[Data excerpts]
>>>>>
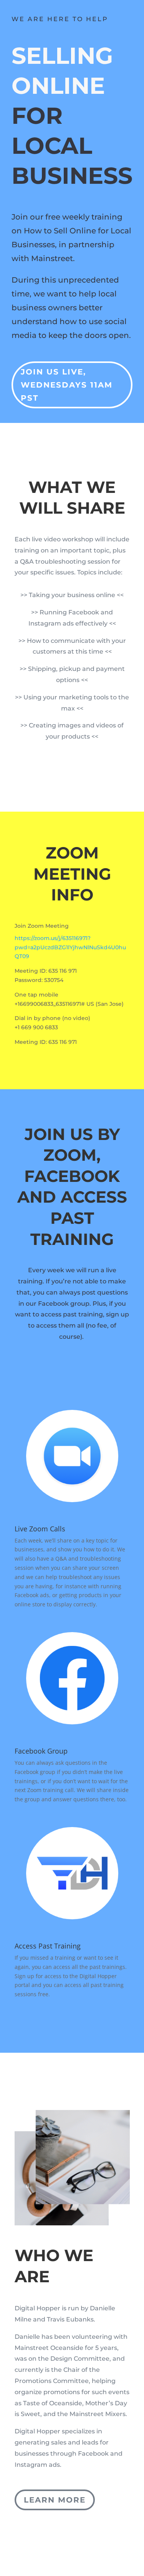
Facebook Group (41, 1751)
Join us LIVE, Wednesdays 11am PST (67, 385)
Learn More (55, 2499)
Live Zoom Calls (40, 1528)
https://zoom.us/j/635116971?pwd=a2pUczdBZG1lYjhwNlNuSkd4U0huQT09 (70, 947)
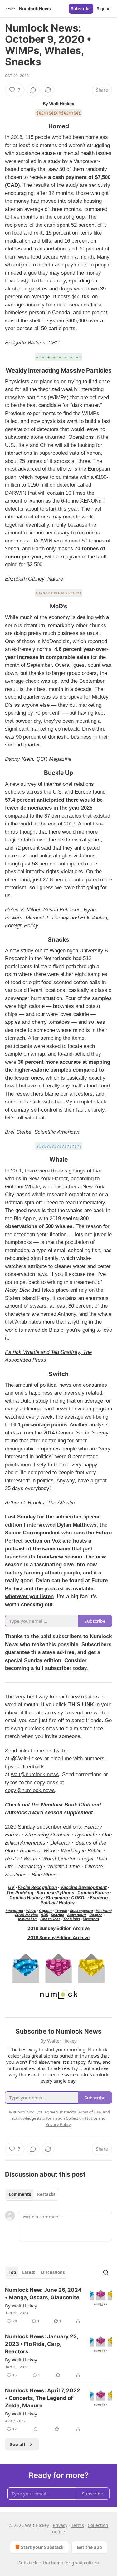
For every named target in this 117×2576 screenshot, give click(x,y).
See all (17, 2444)
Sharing (57, 1915)
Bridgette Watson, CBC (32, 343)
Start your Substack (42, 2547)
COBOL (79, 1897)
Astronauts (76, 1915)
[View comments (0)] (33, 90)
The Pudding (19, 1892)
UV (11, 1887)
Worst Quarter (59, 1859)
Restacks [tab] (46, 2194)
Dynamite (86, 1835)
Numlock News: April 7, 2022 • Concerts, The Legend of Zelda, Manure (42, 2398)
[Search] (106, 2272)
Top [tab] (12, 2272)
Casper (95, 1915)
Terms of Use (89, 2112)
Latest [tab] (28, 2272)
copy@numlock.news (30, 1790)
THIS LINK (81, 1704)
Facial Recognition (37, 1887)
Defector (60, 1843)
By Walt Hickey (21, 2305)
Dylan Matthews (76, 1525)
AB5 (44, 1915)
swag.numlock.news (34, 1728)
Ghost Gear (50, 1919)
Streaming (30, 1867)
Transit (61, 1911)
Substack (27, 2563)
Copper (45, 1911)
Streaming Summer (47, 1835)
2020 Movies (26, 1915)
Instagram (14, 1911)
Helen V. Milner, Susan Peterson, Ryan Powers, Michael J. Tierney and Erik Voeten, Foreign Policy (57, 918)
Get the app (89, 2547)
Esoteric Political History (74, 1900)
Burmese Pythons (55, 1892)
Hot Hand (104, 1911)
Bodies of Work (38, 1851)
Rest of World (21, 1859)
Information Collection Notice (69, 2118)
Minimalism (27, 1919)
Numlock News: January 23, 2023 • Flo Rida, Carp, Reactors (41, 2344)
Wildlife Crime (63, 1867)
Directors (91, 1919)
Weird (31, 1911)
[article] (58, 2305)
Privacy (60, 2525)
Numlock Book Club (65, 1805)
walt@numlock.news (35, 1774)
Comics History (26, 1897)
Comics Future (93, 1892)
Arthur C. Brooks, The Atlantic (40, 1503)
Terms (77, 2525)
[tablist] (32, 2194)
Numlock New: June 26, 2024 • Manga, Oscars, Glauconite (43, 2294)
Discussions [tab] (53, 2272)
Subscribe (81, 9)
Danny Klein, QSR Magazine (38, 759)
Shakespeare (81, 1911)
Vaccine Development (83, 1887)
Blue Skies (44, 1875)
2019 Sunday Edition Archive (58, 1928)
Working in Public (81, 1851)
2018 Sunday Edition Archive (58, 1937)
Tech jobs (71, 1919)
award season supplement (60, 1813)
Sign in (104, 9)
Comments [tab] (20, 2194)
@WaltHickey (27, 1758)
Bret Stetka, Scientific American (42, 1132)
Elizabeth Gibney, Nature (34, 579)
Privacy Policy (58, 2124)
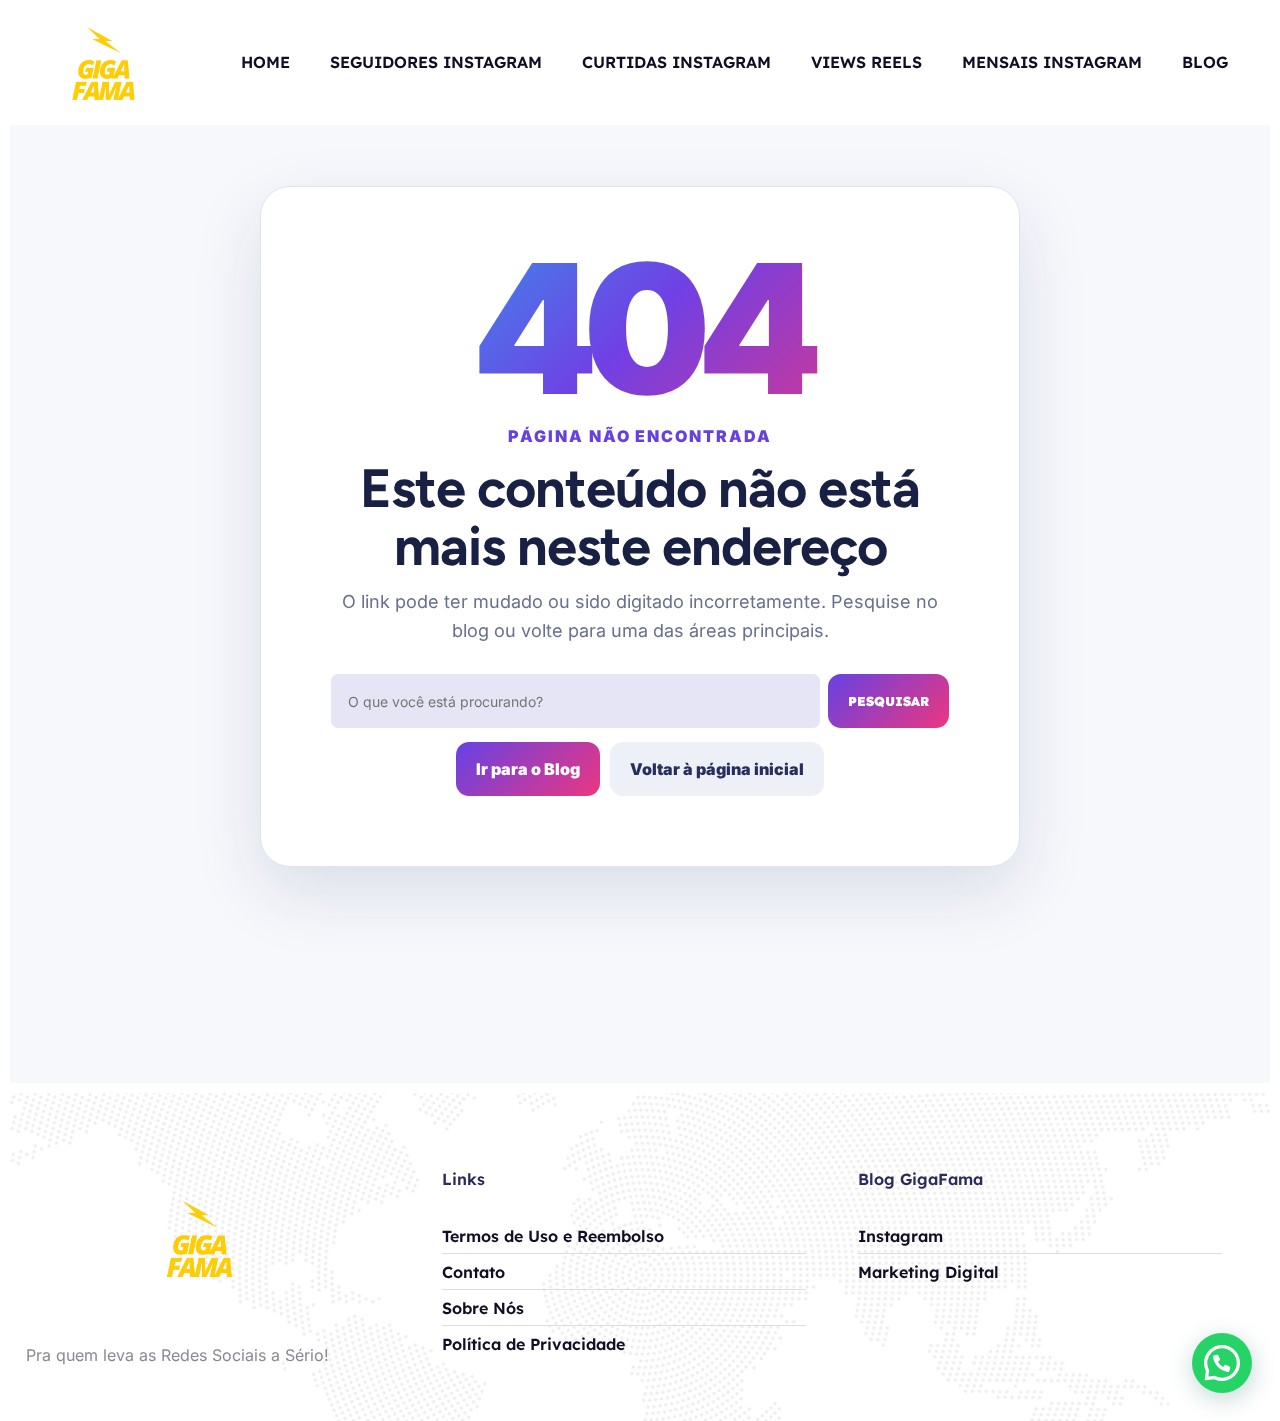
<<<<<
> [Required action]
Report every line of the records that contains the word "Policy".

> [Result]
Helen V. Milner, Susan Peterson, Ryan Powers, Michael J. Tierney and Erik Voeten, Foreign Policy (57, 918)
Privacy Policy (58, 2124)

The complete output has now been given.